Dava konusu icra takibi içeriğinde yer alan faturalara konu hizmet; taraflar arasında imzalanmış sözleşmeye istinaden verilmesi gereken yazılım hizmetine ilişkindir.
Alınan bilirkişi raporunda mali yönden yapılan incelemede; davacı ve davalı yan vekili tarafından incelemeye sunulan 2018 yılına ait ticari defterlerinin 6102 sayılı TTK. İlgili hükümleri yönünden usulüne uygun tutulmuş olduğu, sahibi lehine delil teşkil edebileceği, davacı yan kendi ticari defterlerinde. davalı yandan takip tarihi olan 26/12/2018 tarihi itibari ile 23.578,08 TL alacaklı olduğu, davalı yanın incelenen ticari defterlerinde, davacı yandan 26/12/2018 takip tarihi itibariyle 10.000,-TL alacaklı olduğu, davacı yan tarafından davalı yana düzenlenen tüm faturaların, davalı ticari defterlerinde kayıt altına alınmış olduğu, ancak sonrasında tüm faturalar için iade faturaları düzenlenmiş olduğu, davalı tarafından iade faturaları düzenlenmeden önce davacı yan cari hesap bakiyesi olan 23.578.08 TL’de mutabık olunduğu, davacı yan ile davalı yan arasındaki cari hesap farkının, davalı yanın davacı yana düzenlemiş olduğu, 31.10.2018 tarihli 3 adet iade fatura toplamı 33.578.08 TL olduğu, işbu faturaların davalı yan tarafından davacı yana …… Kargo ile gönderilmiş olduğu, ancak adreste bulunmaması sebebiyle davacı yana teslim edilememiş olduğu, sonrasında Büyükçekmece …… Noterliği aracılığı ile 08/11/2018 ve 14/11/201 8 tarihlerinde iade faturalarını tekrar göndermiş olduğu, fakat adres sürekli kapalı olduğundan davacı yana teslim edilememiş olduğu belirtilmiştir.

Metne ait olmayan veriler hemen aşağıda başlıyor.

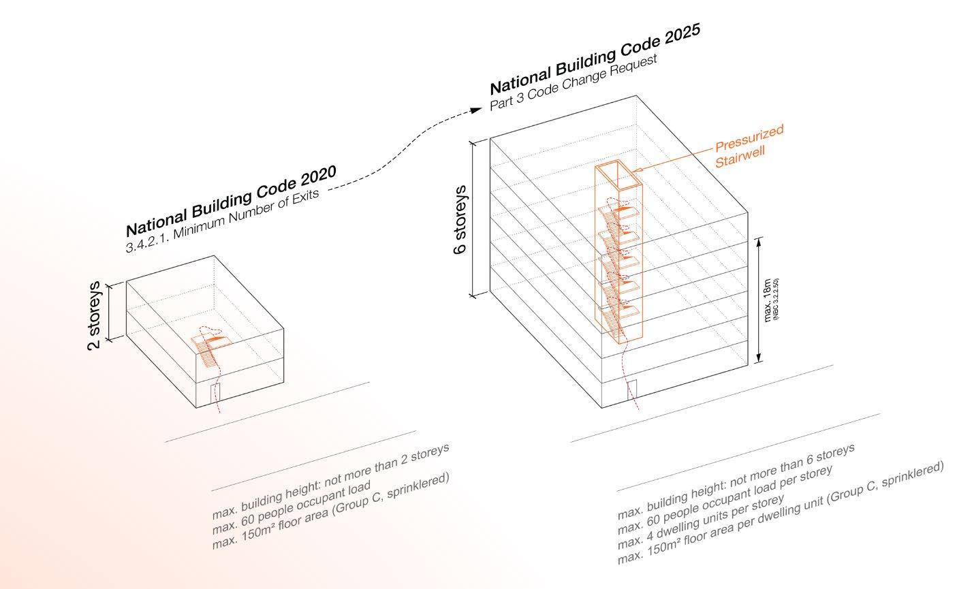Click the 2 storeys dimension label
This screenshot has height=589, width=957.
click(x=95, y=315)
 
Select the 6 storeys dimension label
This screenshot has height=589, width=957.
click(x=460, y=219)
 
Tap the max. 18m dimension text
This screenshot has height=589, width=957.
click(x=768, y=300)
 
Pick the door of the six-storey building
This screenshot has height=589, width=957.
click(x=631, y=389)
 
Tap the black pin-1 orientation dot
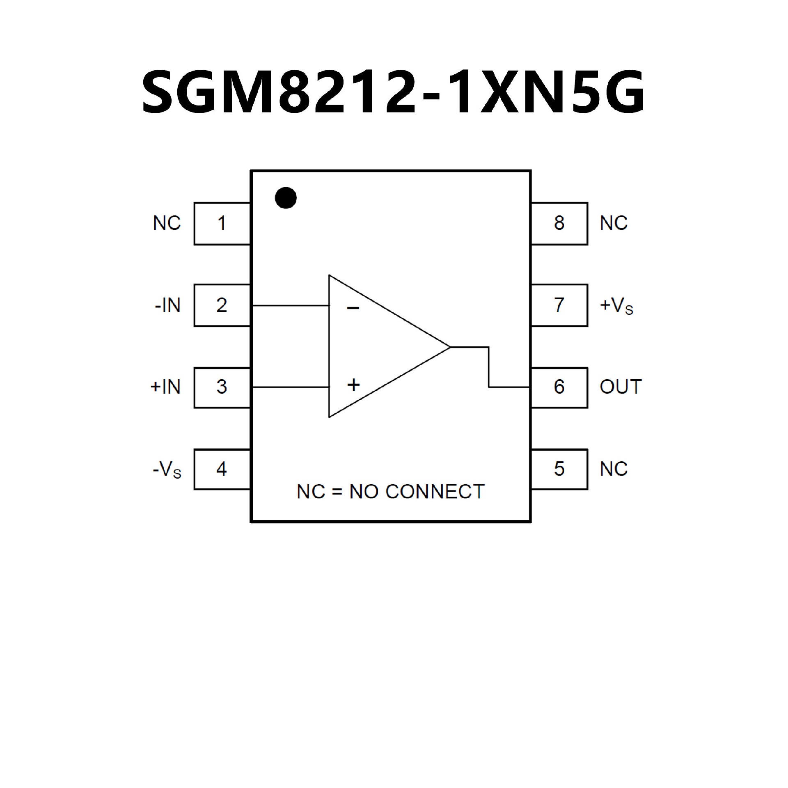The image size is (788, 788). click(x=286, y=198)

Teknik yönden yapılan incelemede; sözleşme konusu uygulama veritabanı ve arama kayıtları üzerinde yapılan incelemede; söz konusu sistemin veli arama işlemlerinde hatalı arama işlemleri gerçekleştirmiş olduğu, uygulamanın tam olarak doğru bir şekilde çalışmamış olduğu ve dolayısıyla sistemden beklenen faydanın tam olarak sağlanamadığı belirtilmiştir.

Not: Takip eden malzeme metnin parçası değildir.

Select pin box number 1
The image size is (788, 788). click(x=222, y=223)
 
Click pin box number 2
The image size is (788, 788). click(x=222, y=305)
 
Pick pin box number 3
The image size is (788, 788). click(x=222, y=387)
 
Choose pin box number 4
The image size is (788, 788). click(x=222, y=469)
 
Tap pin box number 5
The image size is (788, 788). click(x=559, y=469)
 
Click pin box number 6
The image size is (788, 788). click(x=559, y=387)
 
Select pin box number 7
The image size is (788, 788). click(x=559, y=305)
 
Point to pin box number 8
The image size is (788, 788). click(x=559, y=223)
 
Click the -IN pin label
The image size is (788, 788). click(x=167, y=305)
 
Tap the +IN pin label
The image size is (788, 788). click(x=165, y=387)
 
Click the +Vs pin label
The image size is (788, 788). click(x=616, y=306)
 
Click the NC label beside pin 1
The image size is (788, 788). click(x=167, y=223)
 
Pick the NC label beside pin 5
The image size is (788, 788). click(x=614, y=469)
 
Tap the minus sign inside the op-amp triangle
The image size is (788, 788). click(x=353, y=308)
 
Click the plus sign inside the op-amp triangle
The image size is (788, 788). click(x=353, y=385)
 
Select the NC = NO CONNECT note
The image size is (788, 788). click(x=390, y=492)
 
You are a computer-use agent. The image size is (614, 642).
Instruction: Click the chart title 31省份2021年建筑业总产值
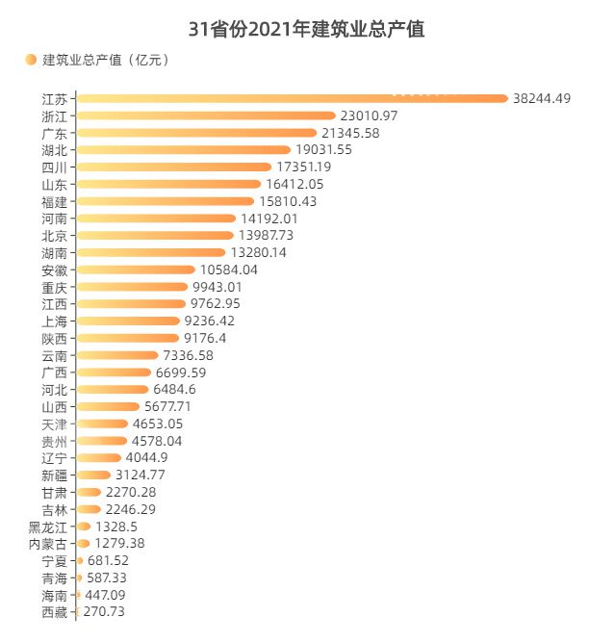(x=306, y=30)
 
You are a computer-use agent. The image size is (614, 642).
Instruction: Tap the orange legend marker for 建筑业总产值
(x=31, y=61)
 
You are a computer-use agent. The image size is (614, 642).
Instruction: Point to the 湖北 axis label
(x=55, y=150)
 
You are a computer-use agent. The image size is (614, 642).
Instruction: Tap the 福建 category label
(x=55, y=202)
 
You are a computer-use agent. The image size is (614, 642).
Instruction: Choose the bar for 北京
(x=154, y=236)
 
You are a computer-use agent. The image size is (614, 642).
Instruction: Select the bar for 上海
(x=128, y=321)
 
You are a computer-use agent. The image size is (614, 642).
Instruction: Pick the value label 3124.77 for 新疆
(x=143, y=475)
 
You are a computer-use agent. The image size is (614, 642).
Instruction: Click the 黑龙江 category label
(x=48, y=526)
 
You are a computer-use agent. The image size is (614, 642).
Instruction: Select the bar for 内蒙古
(x=83, y=544)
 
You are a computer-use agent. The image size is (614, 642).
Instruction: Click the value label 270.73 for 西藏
(x=104, y=612)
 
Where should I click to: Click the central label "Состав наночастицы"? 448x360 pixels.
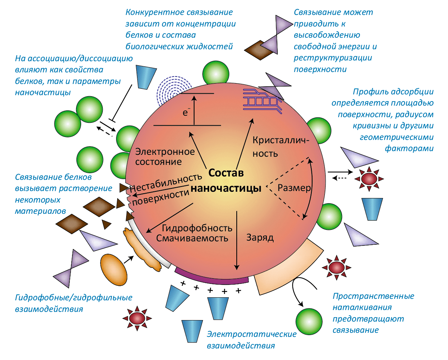(226, 181)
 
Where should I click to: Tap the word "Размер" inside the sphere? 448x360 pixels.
(294, 188)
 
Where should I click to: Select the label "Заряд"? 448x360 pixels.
(260, 238)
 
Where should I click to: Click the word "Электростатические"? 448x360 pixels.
(252, 334)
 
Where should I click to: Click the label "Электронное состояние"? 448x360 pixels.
(165, 157)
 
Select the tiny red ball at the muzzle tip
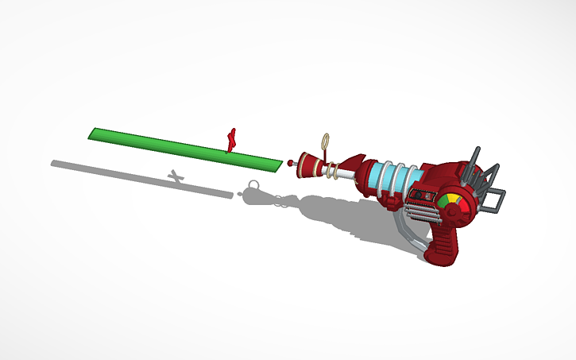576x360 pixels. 291,163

Alınan ek raporlarda da; ihtilaf dönemindeki hali incelenemediğinden uygulamanın veritabanı kayıtları üzerinde yapılan inceleme ile veri arama özelliğinin hatalı olduğu, hatanın teknik olarak giderilmesinin mümkün olduğu, eksik ve ayıp bedelinin sistemin tümüyle ayıplı kabul edilmesi gerektiği ancak sistemsel giderim bedelinin 1.000,00-1.500,00 TL civarında olabileceği belirtilmiştir.

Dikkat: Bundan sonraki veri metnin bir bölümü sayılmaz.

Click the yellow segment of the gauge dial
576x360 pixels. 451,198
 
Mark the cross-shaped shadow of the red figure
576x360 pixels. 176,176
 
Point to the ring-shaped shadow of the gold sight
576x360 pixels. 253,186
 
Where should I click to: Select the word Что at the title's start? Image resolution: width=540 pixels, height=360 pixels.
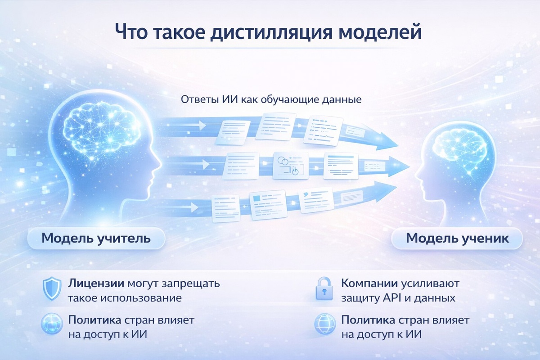(132, 33)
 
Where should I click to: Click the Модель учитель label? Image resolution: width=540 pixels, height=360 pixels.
(96, 238)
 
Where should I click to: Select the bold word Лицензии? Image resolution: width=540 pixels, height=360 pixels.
(96, 284)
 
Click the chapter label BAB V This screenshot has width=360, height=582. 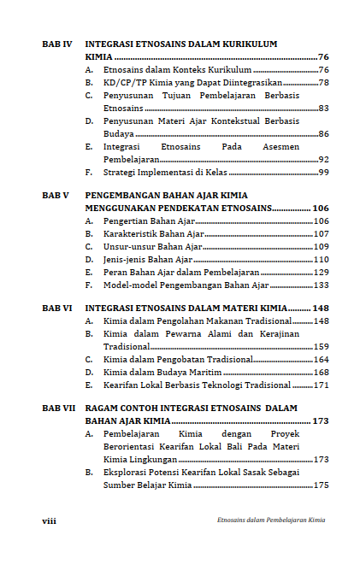pyautogui.click(x=56, y=195)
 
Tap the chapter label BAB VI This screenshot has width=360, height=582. pyautogui.click(x=56, y=308)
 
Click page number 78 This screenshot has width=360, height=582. pyautogui.click(x=323, y=82)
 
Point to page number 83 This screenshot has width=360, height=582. pyautogui.click(x=323, y=109)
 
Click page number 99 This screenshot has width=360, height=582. pyautogui.click(x=323, y=172)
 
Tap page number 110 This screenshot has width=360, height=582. pyautogui.click(x=321, y=259)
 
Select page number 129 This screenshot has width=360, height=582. pyautogui.click(x=321, y=272)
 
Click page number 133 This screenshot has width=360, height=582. pyautogui.click(x=321, y=285)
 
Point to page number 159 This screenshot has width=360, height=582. pyautogui.click(x=321, y=347)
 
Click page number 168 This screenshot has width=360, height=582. pyautogui.click(x=321, y=373)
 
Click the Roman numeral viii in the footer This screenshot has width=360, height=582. pyautogui.click(x=50, y=520)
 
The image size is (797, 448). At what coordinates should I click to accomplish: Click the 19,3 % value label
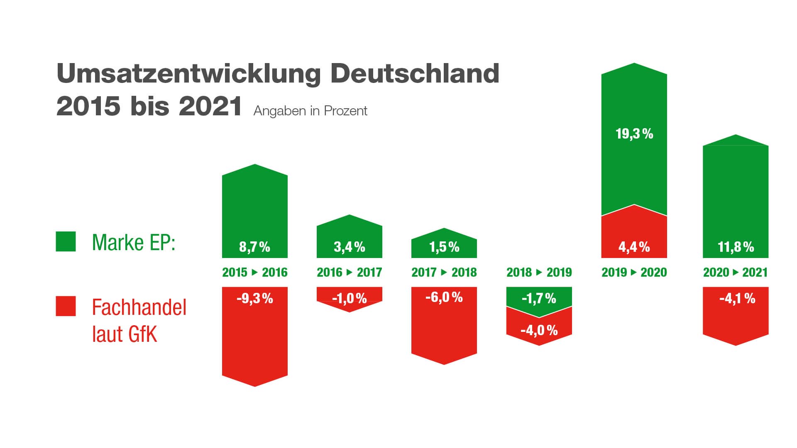point(634,134)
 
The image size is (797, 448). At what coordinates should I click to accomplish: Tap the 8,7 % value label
point(254,247)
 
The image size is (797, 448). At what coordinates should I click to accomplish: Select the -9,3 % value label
point(254,298)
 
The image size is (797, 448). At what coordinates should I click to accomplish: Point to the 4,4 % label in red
point(634,247)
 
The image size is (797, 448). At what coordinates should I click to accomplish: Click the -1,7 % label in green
point(539,298)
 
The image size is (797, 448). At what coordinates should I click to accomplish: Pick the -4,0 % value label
point(539,331)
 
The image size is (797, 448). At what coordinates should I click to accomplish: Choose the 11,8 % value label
point(736,247)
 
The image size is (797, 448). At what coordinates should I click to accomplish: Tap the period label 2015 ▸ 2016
point(254,273)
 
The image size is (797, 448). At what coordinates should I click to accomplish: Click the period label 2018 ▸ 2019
point(539,273)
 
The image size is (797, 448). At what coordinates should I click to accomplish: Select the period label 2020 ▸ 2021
point(735,273)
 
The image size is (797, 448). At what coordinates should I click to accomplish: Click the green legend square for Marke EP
point(66,241)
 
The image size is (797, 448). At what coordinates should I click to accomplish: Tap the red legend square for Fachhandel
point(66,306)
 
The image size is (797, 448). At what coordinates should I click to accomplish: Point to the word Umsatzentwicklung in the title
point(188,74)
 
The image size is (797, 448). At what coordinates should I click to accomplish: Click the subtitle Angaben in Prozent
point(310,111)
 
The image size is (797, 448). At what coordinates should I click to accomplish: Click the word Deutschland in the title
point(415,74)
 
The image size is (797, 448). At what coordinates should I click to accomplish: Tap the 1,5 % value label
point(444,247)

Ayıp, aynı cins ve kategoriye giren eşyaya nispetle satılan maldaki değer ve elverişliliği kaldıran veya azaltan noksanlıktır (TBK.m.219). TTK.m.23/c hükmünde ticari satışta maldaki ayıpla ilgili ayıbı ihbar süresi düzenlenmiştir. Malın ayıplı olduğu teslim sırasında açıkça belli ise (aşikar ayıp), alıcı 2 gün içinde ayıbı satıcıya bildirmelidir. Maldaki ayıp açıkça belli değilse (açık ayıp), alıcı malı teslim aldıktan sonra 8 gün içinde malı incelemeli veya incelettirmeli ve bu inceleme sonunda malın ayıplı olduğu ortaya çıkarsa, bu sürede satıcıya bildirmelidir. Diğer durumlarda, Türk Borçlar Kanununun 223 üncü maddesinin ikinci fıkrası uygulanır. TBK m. 223’e göre, alıcı gözden geçirmeyi ve bildirimde bulunmayı ihmal ederse, satılanı kabul etmiş sayılır. Ancak, satılanda olağan bir gözden geçirmeyle ortaya çıkarılamayacak bir ayıp bulunması hâlinde (gizli ayıp), bu hüküm uygulanmaz. Bu tür bir ayıbın bulunduğu sonradan anlaşılırsa, hemen satıcıya bildirilmelidir; bildirilmezse satılan bu ayıpla birlikte kabul edilmiş sayılır. Maddede belirtilen “hemen” ifadesi dürüstlük kuralı ve halin icapları göz önünde bulundurularak yorumlanmalıdır. Herhalde ayıp ortaya çıkınca fazla vakit geçirmeden ihbar yapılmalıdır. Ayıp ihbarının ayıba karşı sorumluluktan doğan dava için öngörülmüş olan zamanaşımı süresi geçmeden önce yapılmış olması gerekir. TBK m. 231’e göre, “Satıcı daha uzun bir süre için üstlenmiş olmadıkça, satılanın ayıbından doğan sorumluluğa ilişkin her türlü dava, satılandaki ayıp daha sonra ortaya çıksa bile, satılanın alıcıya devrinden başlayarak iki yıl geçmekle zamanaşımına uğrar.”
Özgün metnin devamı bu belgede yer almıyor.